▸ **Data for review**:
========

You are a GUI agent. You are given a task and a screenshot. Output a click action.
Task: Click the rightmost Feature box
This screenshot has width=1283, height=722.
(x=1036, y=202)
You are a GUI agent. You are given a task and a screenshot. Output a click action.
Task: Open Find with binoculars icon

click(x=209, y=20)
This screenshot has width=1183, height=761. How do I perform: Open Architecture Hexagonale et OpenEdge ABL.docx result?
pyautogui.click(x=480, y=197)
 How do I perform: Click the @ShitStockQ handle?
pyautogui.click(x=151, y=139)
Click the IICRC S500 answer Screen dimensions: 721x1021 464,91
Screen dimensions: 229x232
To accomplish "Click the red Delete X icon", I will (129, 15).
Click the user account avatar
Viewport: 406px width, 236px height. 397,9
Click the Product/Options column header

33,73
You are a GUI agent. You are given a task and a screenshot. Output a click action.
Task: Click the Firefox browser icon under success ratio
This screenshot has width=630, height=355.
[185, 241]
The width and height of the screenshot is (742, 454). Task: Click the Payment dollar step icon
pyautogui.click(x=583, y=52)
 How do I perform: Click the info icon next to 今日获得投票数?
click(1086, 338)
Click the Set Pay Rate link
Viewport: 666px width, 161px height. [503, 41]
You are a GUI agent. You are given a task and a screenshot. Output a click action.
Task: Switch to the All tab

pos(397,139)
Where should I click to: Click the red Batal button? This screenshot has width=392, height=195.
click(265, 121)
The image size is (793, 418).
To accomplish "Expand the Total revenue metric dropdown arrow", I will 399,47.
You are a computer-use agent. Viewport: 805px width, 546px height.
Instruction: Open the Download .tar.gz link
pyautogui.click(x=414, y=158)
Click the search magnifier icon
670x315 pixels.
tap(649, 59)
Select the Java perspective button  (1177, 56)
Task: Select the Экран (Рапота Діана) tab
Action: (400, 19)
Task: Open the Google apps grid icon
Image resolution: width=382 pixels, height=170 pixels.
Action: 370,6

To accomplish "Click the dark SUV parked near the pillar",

========

▸ **What is needed**:
Take the records above and copy them out exactly.

▸ **Answer below**:
You are a GUI agent. You are given a task and a screenshot. Output a click action.
Task: Click the rightmost Feature box
This screenshot has width=1283, height=722.
(x=1036, y=202)
You are a GUI agent. You are given a task and a screenshot. Output a click action.
Task: Open Find with binoculars icon

click(x=209, y=20)
This screenshot has width=1183, height=761. How do I perform: Open Architecture Hexagonale et OpenEdge ABL.docx result?
pyautogui.click(x=480, y=197)
 How do I perform: Click the @ShitStockQ handle?
pyautogui.click(x=151, y=139)
Click the IICRC S500 answer Screen dimensions: 721x1021 464,91
Screen dimensions: 229x232
To accomplish "Click the red Delete X icon", I will (129, 15).
Click the user account avatar
Viewport: 406px width, 236px height. 397,9
Click the Product/Options column header

33,73
You are a GUI agent. You are given a task and a screenshot. Output a click action.
Task: Click the Firefox browser icon under success ratio
This screenshot has width=630, height=355.
[185, 241]
The width and height of the screenshot is (742, 454). Task: Click the Payment dollar step icon
pyautogui.click(x=583, y=52)
 How do I perform: Click the info icon next to 今日获得投票数?
click(1086, 338)
Click the Set Pay Rate link
Viewport: 666px width, 161px height. [503, 41]
You are a GUI agent. You are given a task and a screenshot. Output a click action.
Task: Switch to the All tab

pos(397,139)
Where should I click to: Click the red Batal button? This screenshot has width=392, height=195.
click(265, 121)
The image size is (793, 418).
To accomplish "Expand the Total revenue metric dropdown arrow", I will 399,47.
You are a computer-use agent. Viewport: 805px width, 546px height.
Instruction: Open the Download .tar.gz link
pyautogui.click(x=414, y=158)
Click the search magnifier icon
670x315 pixels.
tap(649, 59)
Select the Java perspective button  (1177, 56)
Task: Select the Экран (Рапота Діана) tab
Action: (400, 19)
Task: Open the Google apps grid icon
Image resolution: width=382 pixels, height=170 pixels.
Action: 370,6

To accomplish "Click the dark SUV parked near the pillar",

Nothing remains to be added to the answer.